Desde esa noche trágica, cuando alguien lo sacó de Cromañón y lo salvó, Facundo Nívolo no puede salir de su casa sin una cámara en el bolso. Para él, la fotografía se convirtió en "un canal para realizar el mayor aprendizaje que esa noche me dejó. Y es que la vida es frágil y única. No hay dos. Y que cada momento cuenta", dice.
Facundo Nívolo se despertó en una cama de hospital y no sabía si festejar o llorar. Acababa de sobrevivir al incendio de República Cromañón. Apenas unas horas atrás habían muerto 194 personas.
Uno de ellos era Fernando. “Crecimos juntos. Éramos amigos desde cuarto grado”, dice hoy, diez años después de aquel día en el que despertó en el Hospital Penna sin tener la menor idea de cómo había llegado hasta allí. Se desmayó dentro del boliche y alguien que lo sacó, lo salvó.
Estuvo diez días internado. Lo que más quería era a caminar las calles del barrio, tomar el tren que lo llevara hasta Munro. “Ni bien volví a pisar esas veredas, fue como volver a estar vivo”, dice mientras repasa las ocho fotos que eligió para construir un ensayo que lo define a él pero también a muchos otros pibes que sobrevivieron a ese –define- “purgatorio”.
Antes de Cromañón, Facundo era el fotógrafo familiar. Tenía 18 años y la cámara había empezado a reemplazar lentamente los dibujos de historieta.
Pero después de Cromañón la cámara ocupó otro lugar: “Me hundí en la fotografía. La tomé como casi todo. Había dejado de salir de joda para juntar plata para poder revelar los rollos. Me gusta ese ritual”.
Un año después del incendio hizo la foto de las zapatillas colgadas de los cables. También la foto del charco que refleja la luz de dos tubos fluorescentes. Ese charco le resultó muy conocido. “Es igual a lo que expectorábamos. Era como un petróleo negro que tenía ese color. No tenía gusto a nada pero era sorprendente el color. Era un negro metálico. Era lo que teníamos adentro, era lo que casi nos mata”, dice.
“La fotografía se convirtió en un canal para decir, para expresar cosas para las cuales en aquel entonces no tenía las palabras precisas. Por un lado elegí mirar en el afuera mis sensaciones, el shock inicial, el horror, la indignación, la tristeza, la desidia, el materialismo extremo, la vida devaluada. Es decir, las cosas que yo entendía que eran la República de Cromañón. Por otro lado elegí mirar a mis adentros, sufrir la ausencia, la pérdida de mi mejor amigo, y la necesidad urgente de escaparme del mundo a un lugar seguro”, repasa. Ese lugar seguro –parte de la terapia post traumática- es una playa. Allí retorna cada tanto.
Explica: “En ella, uno recapitulaba las peores escenas del hecho a tratar, y con los ojos cerrados. Finalizando la sesión, había que crear y describir mentalmente un lugar ideal, un lugar donde estar a salvo, inclusive reencontrarme con mi amigo, y en el que ambos podamos descansar en paz. Naturalmente argentino y fiel a la historia, las lágrimas de mis caídos se van al Río de Plata, y del río al mar. Así que mi lugar seguro, es el río, es el mar”.
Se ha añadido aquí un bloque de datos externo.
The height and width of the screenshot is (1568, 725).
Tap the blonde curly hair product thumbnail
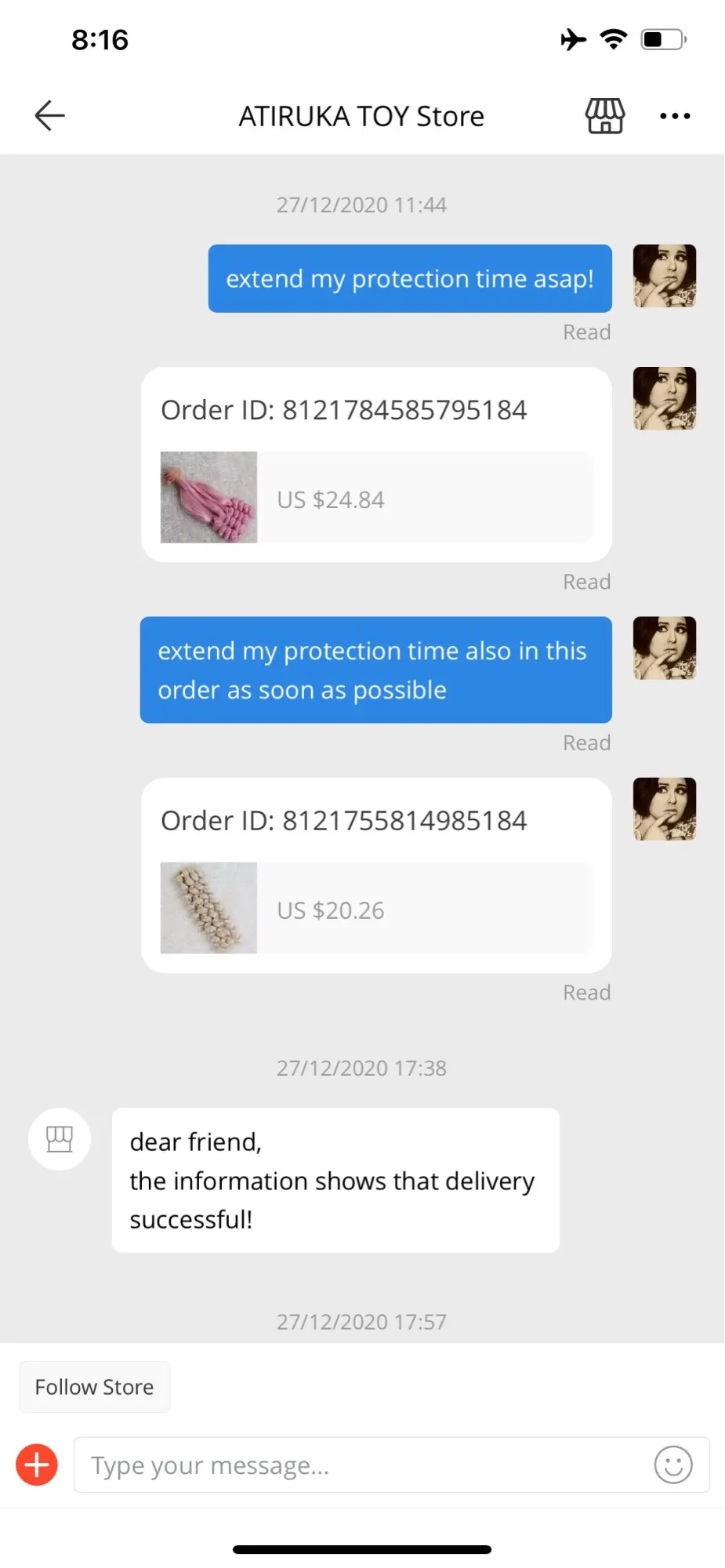(x=208, y=908)
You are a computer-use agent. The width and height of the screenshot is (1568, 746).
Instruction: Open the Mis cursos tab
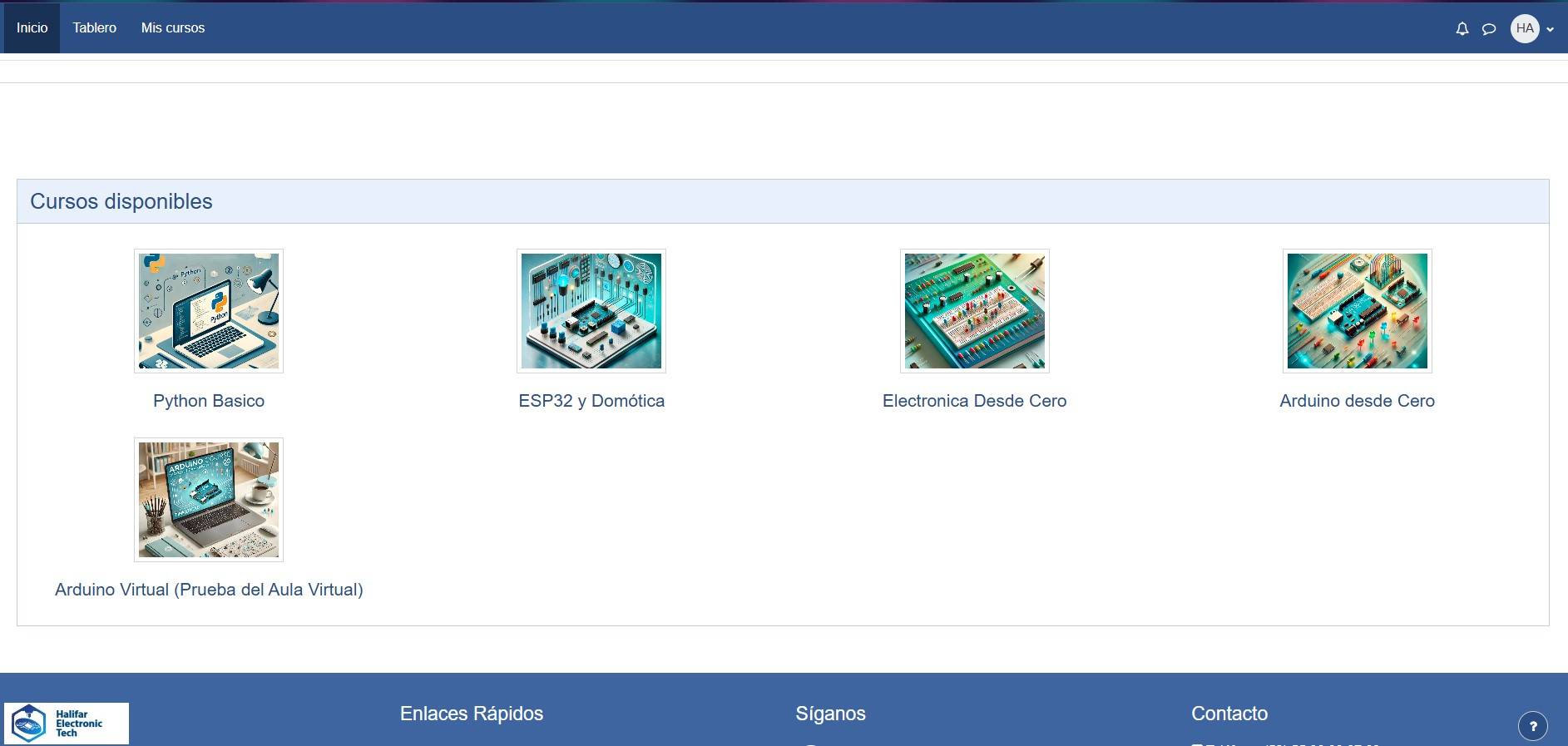[173, 28]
La fotografía lo ayudó a expresarse. A poder buscar en un auto tapado la imagen de un cadáver y, al mismo tiempo, la de un bien material. “Fue un canal para realizar el mayor aprendizaje que esa noche me dejó. Y es que la vida es frágil y única. No hay dos. Y que cada momento cuenta. No solo las cosas supuestamente grandilocuentes, sino también las simples y cotidianas. Con las fotos uno pone en valor, ‘enmarca’, decide que merece ser fotografiable y que no. Retratar personas, y momentos, es una forma de dar valor. Y yo desde hace diez años que no puedo salir de mi casa sin tener la cámara en el bolso”, dice.
“Las heridas que me y nos dejó Cromañón están en todas partes. Y la ausencia no se puede reemplazar con nada. Pero eso también es parte de la vida. Las cicatrices y las huellas que nos tenemos son el recuerdo de aquellas personas que son irremplazables, no por sus muertes, sino por sus vidas. A fin de cuenta, supongo que eso es lo que importa, honrar sus vidas, y vivir la nuestra, hasta el último día”, firma en cada una de sus fotos.